NOUVELLES
23/02/2021 12:55 EST | Actualisé 23/02/2021 12:58 EST

Gérard Depardieu inculpé pour viols

À la suite de gestes qui auraient été commis à l’été 2018 sur une jeune comédienne et qu’il conteste.

AFP PHOTO / EL GOUNA FILM FESTIVAL / AMMAR ABD RABBO
Gérard Depardieu

Gérard Depardieu, monument du cinéma français de 72 ans, a été inculpé le 16 décembre pour “viols” et “agressions sexuelles” qu’il aurait commis à l’été 2018 sur une jeune comédienne, ce qu’il conteste, a appris l’AFP mardi de source proche du dossier, confirmé par une source judiciaire.

La plaignante, qui avait dénoncé à la gendarmerie fin août 2018 avoir été violée à deux reprises au domicile parisien de la star quelques jours plus tôt, avait obtenu à l’été 2020 que cette enquête, d’abord classée par le parquet de Paris, soit confiée à un juge d’instruction.

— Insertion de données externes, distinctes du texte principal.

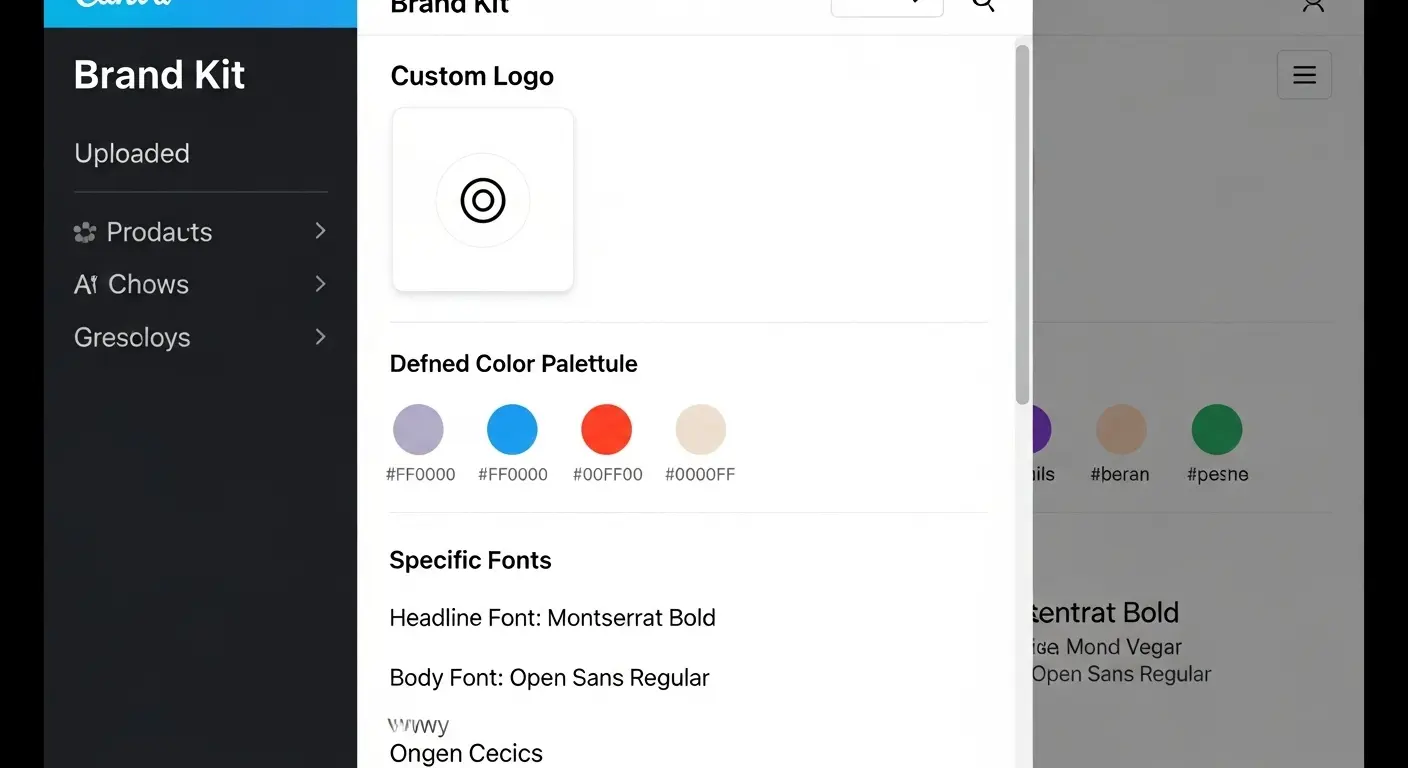Select the custom logo thumbnail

L’avocat de l’acteur, Me Hervé Témime, contacté par l’AFP, a “déploré que cette information soit rendue publique”.

Gérard Depardieu, qui a été laissé libre sans contrôle judiciaire, “conteste totalement les faits qui lui sont reprochés”, a indiqué son avocat.

La jeune actrice d’une vingtaine d’années avait initialement déposé plainte fin août 2018. 

Elle accusait l’acteur de deux viols et agressions sexuelles qui se seraient déroulés au domicile parisien de la star, un hôtel particulier du VIe arrondissement, les 7 et 13 août 2018.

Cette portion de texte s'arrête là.